The Press and Journal (Aberdeen and Aberdeenshire)
EU plotting new course for its rural economies
The European Commission has unveiled a new long-term plan for rural areas, outlining both threats and opportunities.
This will be converted into a new action plan. The policy will apply across the EU 27, with the aim of making these areas better connected, stronger, more resilient and prosperous.
The report identifies the challenge of population loss to urban areas and an ageing population, but stresses the key role of rural areas in the plans to green the EU and drive the transition to a digital era.
It warns however the demographic time bomb of an ageing population will get worse in the coming years and stresses the future lies in developments beyond agriculture.
The process will begin with a new rural pact, committing the EU to tackle these problems.
Commitments will include better services, improved infrastructure including transport, social innovation, greening in farming and economic diversification.
The target is radical change by 2040, but the commitments are little different to what was promised, but never delivered, from rural development when it began in the 1990s.

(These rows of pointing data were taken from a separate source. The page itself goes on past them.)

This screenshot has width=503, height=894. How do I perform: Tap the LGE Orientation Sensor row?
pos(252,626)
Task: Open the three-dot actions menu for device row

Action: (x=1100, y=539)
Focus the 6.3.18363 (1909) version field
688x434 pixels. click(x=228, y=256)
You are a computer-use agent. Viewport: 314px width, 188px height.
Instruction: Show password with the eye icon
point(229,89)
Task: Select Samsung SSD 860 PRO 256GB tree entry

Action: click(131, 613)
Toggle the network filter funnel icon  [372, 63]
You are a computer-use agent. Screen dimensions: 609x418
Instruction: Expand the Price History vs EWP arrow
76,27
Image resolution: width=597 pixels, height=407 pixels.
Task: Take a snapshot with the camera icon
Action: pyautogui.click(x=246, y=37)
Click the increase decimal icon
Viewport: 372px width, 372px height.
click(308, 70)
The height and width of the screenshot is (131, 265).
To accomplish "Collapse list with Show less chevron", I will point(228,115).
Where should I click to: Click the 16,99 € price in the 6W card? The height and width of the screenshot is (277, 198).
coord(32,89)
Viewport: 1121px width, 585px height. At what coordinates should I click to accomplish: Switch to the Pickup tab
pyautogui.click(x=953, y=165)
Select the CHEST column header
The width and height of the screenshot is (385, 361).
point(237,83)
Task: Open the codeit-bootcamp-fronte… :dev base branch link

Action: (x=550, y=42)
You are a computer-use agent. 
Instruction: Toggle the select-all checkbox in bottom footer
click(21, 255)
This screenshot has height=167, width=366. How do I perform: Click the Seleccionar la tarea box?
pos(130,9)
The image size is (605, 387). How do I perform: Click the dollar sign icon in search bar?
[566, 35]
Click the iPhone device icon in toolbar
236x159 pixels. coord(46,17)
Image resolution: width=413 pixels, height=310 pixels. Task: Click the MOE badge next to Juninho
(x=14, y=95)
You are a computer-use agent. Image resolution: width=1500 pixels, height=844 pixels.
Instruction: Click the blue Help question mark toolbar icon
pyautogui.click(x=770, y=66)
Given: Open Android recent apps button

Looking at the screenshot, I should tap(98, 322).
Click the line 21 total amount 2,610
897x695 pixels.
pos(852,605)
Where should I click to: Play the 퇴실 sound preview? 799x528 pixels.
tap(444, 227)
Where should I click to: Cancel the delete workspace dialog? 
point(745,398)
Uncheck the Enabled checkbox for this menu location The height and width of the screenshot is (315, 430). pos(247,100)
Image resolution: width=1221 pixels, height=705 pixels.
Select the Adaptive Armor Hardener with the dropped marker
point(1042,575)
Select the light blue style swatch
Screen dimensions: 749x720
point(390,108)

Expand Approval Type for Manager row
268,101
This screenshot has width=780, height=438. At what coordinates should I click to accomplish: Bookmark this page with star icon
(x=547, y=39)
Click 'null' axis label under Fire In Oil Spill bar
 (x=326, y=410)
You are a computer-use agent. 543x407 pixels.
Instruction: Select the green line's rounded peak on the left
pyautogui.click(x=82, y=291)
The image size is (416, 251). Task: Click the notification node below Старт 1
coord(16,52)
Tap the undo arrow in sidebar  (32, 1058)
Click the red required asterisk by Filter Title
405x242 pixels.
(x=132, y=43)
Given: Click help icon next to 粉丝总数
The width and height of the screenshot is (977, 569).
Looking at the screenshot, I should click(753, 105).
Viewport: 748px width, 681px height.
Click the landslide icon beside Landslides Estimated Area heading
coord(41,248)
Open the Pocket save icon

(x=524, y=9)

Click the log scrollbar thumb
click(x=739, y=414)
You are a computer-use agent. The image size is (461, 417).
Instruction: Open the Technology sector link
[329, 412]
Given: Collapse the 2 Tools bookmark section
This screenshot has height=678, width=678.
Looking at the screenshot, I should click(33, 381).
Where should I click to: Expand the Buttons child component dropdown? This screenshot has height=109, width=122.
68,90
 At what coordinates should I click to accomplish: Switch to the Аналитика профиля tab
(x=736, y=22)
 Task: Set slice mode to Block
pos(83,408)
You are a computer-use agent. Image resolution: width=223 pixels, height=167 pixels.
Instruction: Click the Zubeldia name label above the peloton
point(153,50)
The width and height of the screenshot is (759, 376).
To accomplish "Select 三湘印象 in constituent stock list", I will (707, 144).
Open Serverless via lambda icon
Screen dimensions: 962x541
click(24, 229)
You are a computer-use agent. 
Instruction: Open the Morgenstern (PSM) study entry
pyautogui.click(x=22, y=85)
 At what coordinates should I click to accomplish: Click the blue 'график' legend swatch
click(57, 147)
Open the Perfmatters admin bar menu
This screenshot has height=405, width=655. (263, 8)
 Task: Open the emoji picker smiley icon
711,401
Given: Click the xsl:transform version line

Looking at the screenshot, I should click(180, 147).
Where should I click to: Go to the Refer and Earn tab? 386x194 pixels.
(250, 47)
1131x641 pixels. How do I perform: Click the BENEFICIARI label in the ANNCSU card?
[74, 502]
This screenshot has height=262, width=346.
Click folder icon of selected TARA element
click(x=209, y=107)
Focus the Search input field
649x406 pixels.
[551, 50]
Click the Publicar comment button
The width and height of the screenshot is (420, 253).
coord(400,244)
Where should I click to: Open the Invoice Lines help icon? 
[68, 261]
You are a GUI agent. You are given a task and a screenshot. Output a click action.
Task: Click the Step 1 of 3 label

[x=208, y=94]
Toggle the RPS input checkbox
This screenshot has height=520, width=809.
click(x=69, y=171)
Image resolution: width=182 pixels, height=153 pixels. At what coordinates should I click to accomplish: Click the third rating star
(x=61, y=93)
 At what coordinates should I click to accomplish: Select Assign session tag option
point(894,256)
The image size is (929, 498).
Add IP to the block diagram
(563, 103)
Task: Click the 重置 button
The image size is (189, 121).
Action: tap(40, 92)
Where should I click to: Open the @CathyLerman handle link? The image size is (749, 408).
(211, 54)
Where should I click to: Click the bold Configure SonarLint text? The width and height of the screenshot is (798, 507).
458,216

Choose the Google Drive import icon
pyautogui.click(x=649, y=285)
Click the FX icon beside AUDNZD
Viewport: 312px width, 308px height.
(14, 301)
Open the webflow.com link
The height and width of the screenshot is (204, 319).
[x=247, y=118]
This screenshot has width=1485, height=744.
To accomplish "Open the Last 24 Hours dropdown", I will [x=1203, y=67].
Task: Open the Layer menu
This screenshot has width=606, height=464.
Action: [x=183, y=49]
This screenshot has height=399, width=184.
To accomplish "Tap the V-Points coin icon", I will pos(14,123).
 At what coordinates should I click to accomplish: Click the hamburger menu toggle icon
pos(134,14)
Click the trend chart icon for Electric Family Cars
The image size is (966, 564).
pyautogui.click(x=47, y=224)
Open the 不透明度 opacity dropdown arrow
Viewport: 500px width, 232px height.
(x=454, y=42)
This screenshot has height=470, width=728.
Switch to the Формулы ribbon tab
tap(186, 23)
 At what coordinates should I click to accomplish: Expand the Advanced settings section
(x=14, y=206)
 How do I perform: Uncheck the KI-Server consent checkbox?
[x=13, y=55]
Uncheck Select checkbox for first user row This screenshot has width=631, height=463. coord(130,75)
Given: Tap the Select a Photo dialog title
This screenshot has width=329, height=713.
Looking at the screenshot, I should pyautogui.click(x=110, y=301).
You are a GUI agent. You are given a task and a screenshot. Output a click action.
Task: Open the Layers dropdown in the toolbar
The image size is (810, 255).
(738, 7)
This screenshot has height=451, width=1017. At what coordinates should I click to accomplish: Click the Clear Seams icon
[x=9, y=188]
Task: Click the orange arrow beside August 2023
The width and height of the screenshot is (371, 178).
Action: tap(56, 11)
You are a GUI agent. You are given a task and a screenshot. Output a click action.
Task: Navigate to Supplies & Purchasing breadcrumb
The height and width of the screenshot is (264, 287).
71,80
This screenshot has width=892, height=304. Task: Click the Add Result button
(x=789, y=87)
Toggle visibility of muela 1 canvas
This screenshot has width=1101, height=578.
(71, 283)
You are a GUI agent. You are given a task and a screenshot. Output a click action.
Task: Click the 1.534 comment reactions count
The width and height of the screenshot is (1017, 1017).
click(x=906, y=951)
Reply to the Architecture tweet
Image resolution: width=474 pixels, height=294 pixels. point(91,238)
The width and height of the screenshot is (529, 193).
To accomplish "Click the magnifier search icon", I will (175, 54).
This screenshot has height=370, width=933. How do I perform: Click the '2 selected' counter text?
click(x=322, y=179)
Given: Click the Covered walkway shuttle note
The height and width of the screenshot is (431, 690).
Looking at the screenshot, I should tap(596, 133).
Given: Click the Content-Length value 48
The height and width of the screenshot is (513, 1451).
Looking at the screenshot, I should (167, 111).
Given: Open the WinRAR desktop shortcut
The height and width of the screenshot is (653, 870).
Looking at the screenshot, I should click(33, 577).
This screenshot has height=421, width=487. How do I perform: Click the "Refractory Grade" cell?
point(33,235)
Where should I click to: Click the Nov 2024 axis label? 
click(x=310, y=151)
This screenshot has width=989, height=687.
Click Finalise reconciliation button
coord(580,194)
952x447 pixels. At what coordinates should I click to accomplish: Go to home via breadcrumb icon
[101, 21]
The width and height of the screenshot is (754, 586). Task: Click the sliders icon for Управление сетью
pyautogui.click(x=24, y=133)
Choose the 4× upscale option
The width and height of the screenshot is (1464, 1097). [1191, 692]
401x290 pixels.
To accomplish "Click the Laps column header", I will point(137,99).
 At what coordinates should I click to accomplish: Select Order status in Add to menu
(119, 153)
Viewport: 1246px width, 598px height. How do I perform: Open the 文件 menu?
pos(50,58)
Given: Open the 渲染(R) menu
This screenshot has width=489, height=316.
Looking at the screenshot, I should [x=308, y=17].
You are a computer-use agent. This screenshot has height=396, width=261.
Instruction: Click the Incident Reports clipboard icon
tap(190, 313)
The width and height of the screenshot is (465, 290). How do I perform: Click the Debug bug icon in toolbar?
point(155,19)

Farmers in the EU now have certainty that the support mechanism will remain in place until 2027.
The European Commission insists the reformed CAP will be fairer, greener, more animalfriendly and flexible.
In effect it is more of the same, in terms of direct support, with some additional environmental
demands bolted on. These relate to compulsory greening, farm to fork policy delivery.
For the first time, member states will have to direct at least 10% of funding to smaller farms.
At least 3% will have to go to young farmers and for the first time farmers will have to show they are meeting EU social welfare and labour laws.
There will be extra encouragement for farmers to work together to strengthen their position in
the marketplace. At least 35% of rural development funding must go to agrienvironment schemes.
Many of the new policies are tick-box exercises for farmers and member states and crucially the CAP budget and the direct payments model have been largely protected.
The European Commission has set out plans to end all cage systems in farming.
However while draft legislation will emerge by
the end of 2023, implementation remains a long way down the road – probably 2027 at the earliest.
The road to legislation began with a European Citizens Initiative that gathered signatures across all member states.
The legislation will apply to all farmed animals, including pigs and calves, but the biggest impact will be felt in the poultry sector.
The European Food Safety Authority has been
charged with coming up with scientific plans to move from cages to new systems.
This is a big victory for the animal welfare lobby and it is already encouraging member organisations to press for more.
The farming lobby, through COPA, has accepted the inevitability of legislation but says the commission lacks commitment to ensure imports meet the same standards.